Türkiye’de seçilmişler, muhalefet figürleri, siyasi aktivistler, sivil toplum ve iş dünyası temsilcileri, gazeteciler ve diğer kişilere yönelik tutuklamalar ve suçlamalara yer verilen AB raporunda, “Türkiye’nin demokratik geleneğine bağlılığı konusunda giderek artan soruları gündeme getirmiş ve yargının bağımsızlığı konusundaki endişeleri derinleştirmiştir.
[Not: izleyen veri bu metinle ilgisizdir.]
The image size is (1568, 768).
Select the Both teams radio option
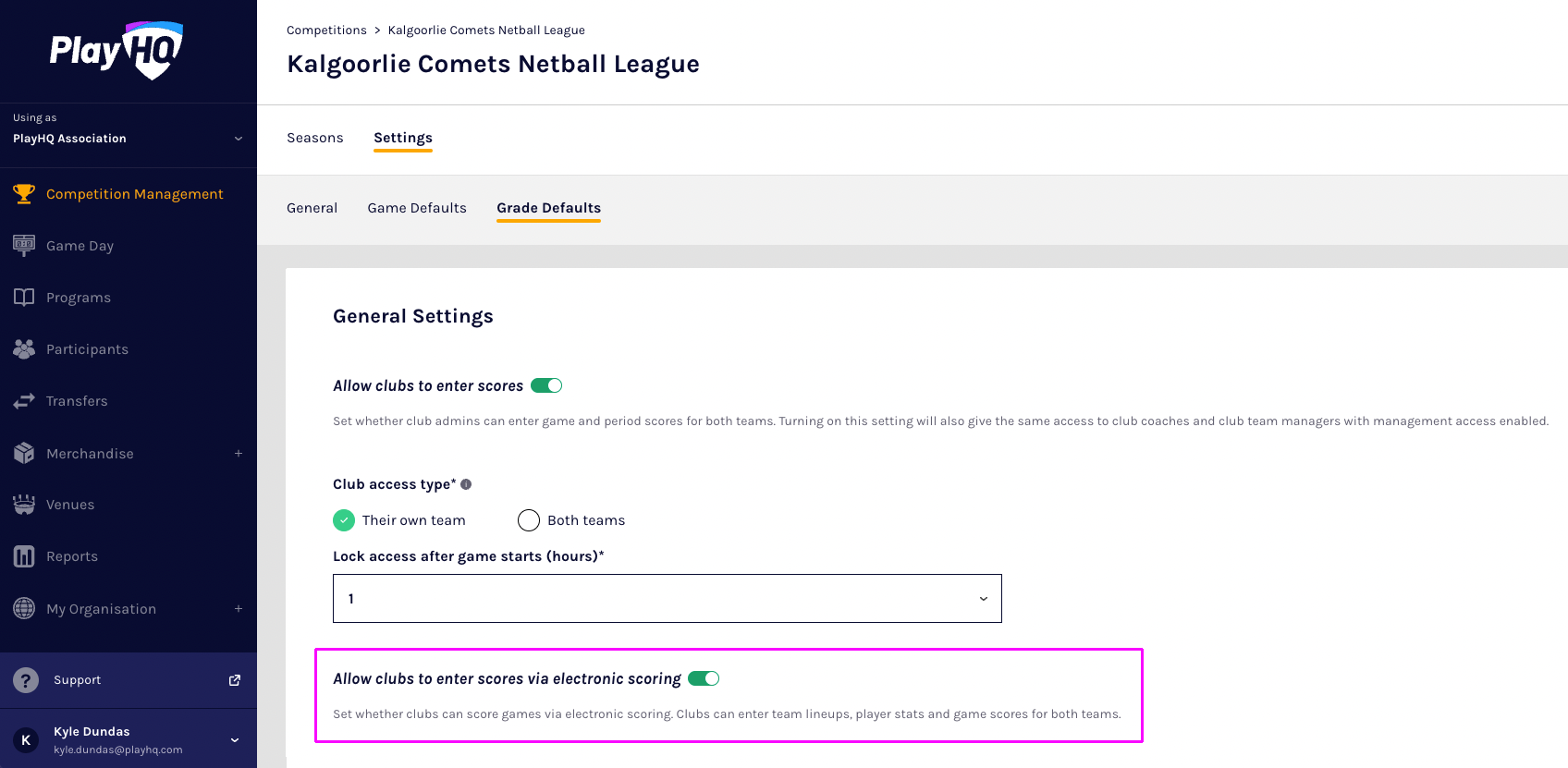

Büyük şehirlerde ve ilçelerde muhalefet tarafından seçilen belediye başkanlarına karşı üst düzey yolsuzluk davaları açılırken, büyük şehirlerde iktidar partisinden mevcut veya eski seçilmiş yetkililere karşı hiçbir soruşturma açılmadığı. Bu seçici soruşturmalar/kovuşturmalar, yetkililerin yolsuzlukla mücadelesinin etkinliğine olan güveni sağlamamaktadır” değerlendirmesi yapıldı.
“İstanbul Büyükşehir Belediye Başkanı da dâhil olmak üzere çok sayıda kişinin tutuklu bulunduğu kaydedilen” raporda, “30 yıllık üniversite diploması iptal edilerek cumhurbaşkanlığı yarışına girmesinin engellenmek istendiğinin” altı çizilen raporda, İBB Başkanı Ekrem İmamoğlu’nun ismi yerine sadece İstanbul Belediye Başkanı” sıfatı kullanılması dikkat çekti.
Türkiye’de “ifade özgürlüğünün gerilediği” ifade edilen AB raporunda, “Medyanın, misilleme veya işten çıkarılma korkusu olmadan bağımsız bir şekilde çalışmalarını sürdürebileceği güvenli ve çoğulcu bir ortamın yeniden tesis edilmesi için adımlar atılmasını” talep etti.
AB Komisyonu Raporu’nda “yargının, yürütmenin kontrolü altında kalmaya devam ettiği”ne dikkat çekilerek, “yargının bağımsızlığını etkileyerek, yargı kararlarının kalitesini tehlikeye attığı” değerlendirmesi yapıldı.
Türkiye’nin Avrupa İnsan Hakları Mahkemesi (AİHM) kararlarını uygulamadığına dikkat çekilen AB raporunda, “AİHM’in Selahattin Demirtaş” kararına rağmen tutukluluğunun devam ettiği” ve “Osman Kavala kararı da dahil olmak üzere AİHM kararlarının öncelikli olarak uygulanması”nı istedi.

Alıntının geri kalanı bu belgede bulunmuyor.